The fact is that safety items are government regulated and performance items are not. If a car company has a choice of labeling a value-added item a “safety” device or a “performance” device it would weigh the profit advantage of each and come up with a decision that benefits the bottom line. If an accessory improves safety, that value will be there regardless as to how it is labeled, but by calling the add-on a performance feature, car companies can avoid regulation and possible liability.

What does this mean? It means that if a value-added item can be labeled as both safety and performance, it will be labeled as performance.
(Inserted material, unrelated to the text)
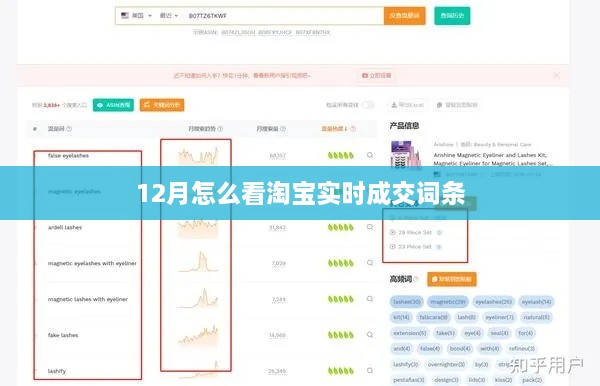Image resolution: width=600 pixels, height=386 pixels.
Task: Open the dropdown next to country selector
Action: [x=169, y=16]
I alluded to this phenomenon a few weeks ago when I wrote about laminated door glasses. I questioned back then whether a laminated door glass was a safety device or a performance feature. The National Highway Traffic and Safety Administration (NHTSA) saw the same blurred lines and backed away. Since then, I have been asked numerous questions about other items added to the modern day vehicles such as Heads-Up-Display (HUD), rain sensors and special urethanes. For the next few posts I will voice my thoughts on the matter and try to clear up the blurred lines of safety versus performance.

Special Adhesives

Let’s start this off with a material we are familiar with but are unsure how it should be labeled—special urethane. By special urethane I mean high modulus and low-conductive. Are these safety products or performance products?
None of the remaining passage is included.